大和に簡単な書き置きを済ましてドアを開けると、息を切らして泣き出しそうな顔をした4人が並んでいた。
「朔 ……どこ行くんだ」
「……明後日戻る」
「朔、行かないでくれよ。ごめんな。朔も仕事があるのに、俺……朔にあれこれ頼りっきりで。朔に迷惑かけっぱなしで。出発前にあれこれしてもらった意味が今めっちゃ身に染みてる。でももう少し頑張るから、俺たちを置いて1人でどっか行かないでくれよ」
「朔……アナタは1人ではありませんよ」
「朔さん、私たちは貴方を信じています。だから貴方も私たちを頼ってください」
「朔……ごめん。毎晩苦しそうにしてるのは知ってたのに、何もしてやれなくて……でもこのままでいいなんて思ってない。今からでも間に合う。だから出かけるのは少し待ってほしい」
大和が手からギターケースを抜き取り、そのままそっと抱きしめてくれたのをきっかけに、涙が溢れてきた。
床に落ちるシミは、点々と広がっていく。
「朔……ごめん。辛かったよな」
「大和のせいじゃ……みんなのせいじゃない」
「それでも、多分俺たちみんな、朔に甘えてたし、朔のことがちゃんと見えてなかった」
「朔、もう我慢すんなよ。俺、朔にこの仕事振ってもらえてすっげえ嬉しかったんだ。だから、ちゃんと朔と作っていきたいって気持ちで仕事すればよかったって後悔したんだ。慣れない環境で、普段使わない言葉と習慣にいっぱいいっぱいでさ。ちゃんとしなきゃってわけわかんないものに囚われてた。本当ごめん」
「三月は何も悪くない。よくやってるって、スタッフが褒めていたよ」
「朔、座りましょう。今温かいお茶を淹れます。少しリラックスして、楽しいことをしましょう」
「ナギ、悪いね。それこそナギにはあまり構えなくて……君は大丈夫だって思ってしまって……大和を付けたのに、結局大和はこっちで仕事してることの方が多いくらいだ……」
「No problem!ヤマトとイオリは良い作品を作る一員です。そのために力を尽くしに来たのですから、朔は何も気にしなくて大丈夫ですよ」
「そうですね。六弥さんの言う通りです。ところで……朔さんは書けない理由が分かったから出掛けようとしたのですか?」
「違う……と言えたらいいんだけど。なんていうか……ここ、現場が息苦しくて。昔もこの国に少し滞在したことがあったんだけど、割と環境が合わないんだ。だから……昔来た時に療養したところに行こうかなと思ってた。
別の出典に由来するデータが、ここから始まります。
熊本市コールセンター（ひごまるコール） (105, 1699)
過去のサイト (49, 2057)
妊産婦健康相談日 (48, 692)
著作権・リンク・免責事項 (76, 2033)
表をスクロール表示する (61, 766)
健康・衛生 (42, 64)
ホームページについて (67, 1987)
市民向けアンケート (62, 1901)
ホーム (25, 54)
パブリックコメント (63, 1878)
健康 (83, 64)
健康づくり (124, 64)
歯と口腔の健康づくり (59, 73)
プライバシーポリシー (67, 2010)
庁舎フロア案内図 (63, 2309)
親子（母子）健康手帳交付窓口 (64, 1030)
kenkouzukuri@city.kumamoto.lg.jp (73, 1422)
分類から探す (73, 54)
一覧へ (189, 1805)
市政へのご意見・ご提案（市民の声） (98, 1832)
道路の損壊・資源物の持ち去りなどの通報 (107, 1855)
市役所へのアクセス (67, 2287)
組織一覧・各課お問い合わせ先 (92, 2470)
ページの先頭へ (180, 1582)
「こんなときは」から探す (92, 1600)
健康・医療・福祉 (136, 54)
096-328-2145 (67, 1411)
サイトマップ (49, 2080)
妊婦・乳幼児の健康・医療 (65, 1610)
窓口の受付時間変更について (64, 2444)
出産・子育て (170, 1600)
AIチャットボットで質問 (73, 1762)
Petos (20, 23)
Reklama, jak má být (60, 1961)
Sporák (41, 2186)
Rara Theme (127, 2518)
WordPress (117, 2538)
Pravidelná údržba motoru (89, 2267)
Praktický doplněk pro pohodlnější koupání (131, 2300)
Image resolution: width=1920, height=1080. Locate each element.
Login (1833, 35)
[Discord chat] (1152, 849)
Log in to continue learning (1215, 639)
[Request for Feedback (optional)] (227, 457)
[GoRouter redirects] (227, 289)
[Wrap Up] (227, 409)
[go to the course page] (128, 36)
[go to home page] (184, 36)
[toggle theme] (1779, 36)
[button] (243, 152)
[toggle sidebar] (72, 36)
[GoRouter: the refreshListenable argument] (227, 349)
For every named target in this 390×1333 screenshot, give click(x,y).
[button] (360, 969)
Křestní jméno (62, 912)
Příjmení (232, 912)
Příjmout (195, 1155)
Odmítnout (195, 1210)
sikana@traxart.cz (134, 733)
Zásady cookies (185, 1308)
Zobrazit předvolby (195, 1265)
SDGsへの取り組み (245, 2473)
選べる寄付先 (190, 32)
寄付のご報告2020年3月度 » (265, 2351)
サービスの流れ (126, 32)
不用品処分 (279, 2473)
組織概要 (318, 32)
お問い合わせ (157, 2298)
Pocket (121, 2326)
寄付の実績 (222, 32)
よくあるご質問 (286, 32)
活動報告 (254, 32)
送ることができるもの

そこに行けば……もしかしたらって……」
ナギの入れてくれたハーブティーを口にすると、ぽろっとまた一雫涙が溢れた。そのままポロポロとこぼれ続けるのを袖口で拭おうとしたら、ナギがハンカチを差し出してくれた。
「あ……あ、あ……っ」
「朔、大丈夫だから」
大和の手が、背中に置かれた瞬間、その温かさにじんわりと体の強張りが緩んでいく。
「っ……は、……ぅ……」
「うん、朔……よしよし、大丈夫。よかったよ泣けて。ずっと苦しそうだったのに、涙のひとつも溢さないから心配してたんだ」
「え、大和さんの前でも泣いてなかったのか?」
「朔は……俺の前でも滅多に崩れないよ」
「朔 は人の笑顔が好きです。ですが貴方が幸せであることは、私達の幸せでもあるんですよ」
「朔さん、貴方は大人になりすぎなんですよ。それに大人だからって完璧である必要はありません」
みんなの言葉が、じんわりと胸に染み込んでいく。乾いた大地に優しい雨が降って、少しずつ呼吸ができるようになっていく。身体を二つに折って、まるで生まれたての子供のように声を上げて泣いた。
いつから、息をしていなかったのだろう。しっかり身体の奥に酸素が行き渡る感覚が懐かしかった。